C’è chi, parlando di fotografia albanese, ricorda quando alcuni fotografi vennero mandati nella Repubblica Popolare Cinese a onorare Mao, ricorrendo a pellicole bianco e nero usate con filtri nei tre colori per non ammettere l’uso di pellicole a colori considerate prodotto di Paesi consumistici. Foto che naturalmente, dopo la rottura anche con la Cina non più di Mao, vennero fatte sparire. E naturalmente anche in Albania le mutate amicizie politiche facevano sparire dalle foto i personaggi diventati sgraditi: un bell’esempio lo si ritrova nel libro dedicato alla Dinastia Marubi con una foto scattata nel 1936 da Kel Marubi durante una cerimonia a Gjirokastra ritoccata nel 1980 per motivi politici in modo che il dittatore Enver Hoxha apparisse solo. Nei nostri anni a sparire è stato lui stesso e le sue tracce: statue rimosse, mausoleo a lui dedicato a Tirana, la Piramide piena di graffiti, vetri rotti, marciapiede di fronte sconnesso e, in questi giorni, all’interno, una mostra di video e arte sufficientemente disertata. Rimangono invece molti di quel numero incredibile di bunker fatti costruire come sistema difensivo, ma anche come dimostrazione di quanto fosse impossibile ed eccessivamente costoso un attacco nemico.

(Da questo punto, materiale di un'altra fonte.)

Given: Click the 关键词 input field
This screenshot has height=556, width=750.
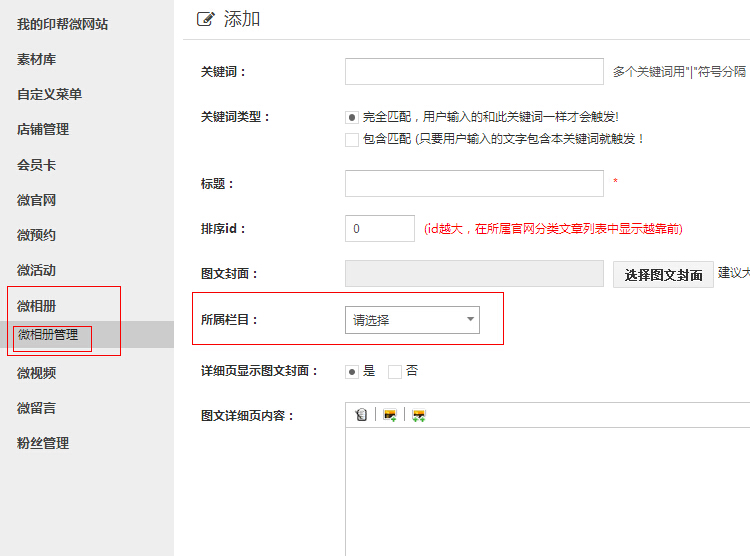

Negozi di fotografia albanesi

Girando per Gjirokastra, la bella cittadina protetta dall’Unesco quasi al confine con la Grecia, dove nacque Enver Hoxha, colpisce una scritta Kodak ormai quasi sbiadita, traccia di un negozio di fotografia la cui chiusura sembra perdersi in un lontano passato. Chi scrive queste note ha invece trovato alcuni negozi di fotografia in altre località. Uno l’ho trovato a Korce, chiaramente impegnato in fotografia di matrimonio, anche avvantaggiato dall’essere di fronte alla Cattedrale Ortodossa. Altri, invece, a Tirana, dove, ad esempio, gli album dallo stile molto semplice di produzione albanese si mischiano a quelli made in Italy, ugualmente dalle caratteristiche economiche. Nelle librerie non mancano i libri fotografici: hanno per protagonista il Paese nei suoi vari angoli, la dinastia dei fotografi Marubi, l’esilio di re Zog con una ricostruzione degli avvenimenti che si avvale di tante foto.

Ma l’importanza dell’immagine, in questo caso la televisione, si è misurata anche verso la fine degli anni ’80 quando gli albanesi, ricorrendo ad antenne satellitari di costruzione molto casalinga (e naturalmente proibita), hanno iniziato a scoprire il mondo: hanno iniziato a guardare la televisione italiana immaginando un Paradiso al di là del mare e imparando l’italiano, che sarebbe poi servito per attraversare l'Adriatico e raggiungere l’Italia. Ora i «padelloni», ormai non più clandestini, compaiono a tutti i piani di molte tra le case di periferia di Tirana, mentre al centro stanno nascendo palazzi moderni in vetro, indice di un Paese che, sia pure faticosamente, vuole cambiare. Intanto lo fa con semafori modernissimi che scandiscono i secondi mancanti al passaggio dal verde al rosso e viceversa, mentre nelle strade molti tombini appaiono scoperti. Ma queste sono altre storie degne, a loro volta, di fotografie come lo sono quelle delle tante tracce di un lontano passato, carico di storia.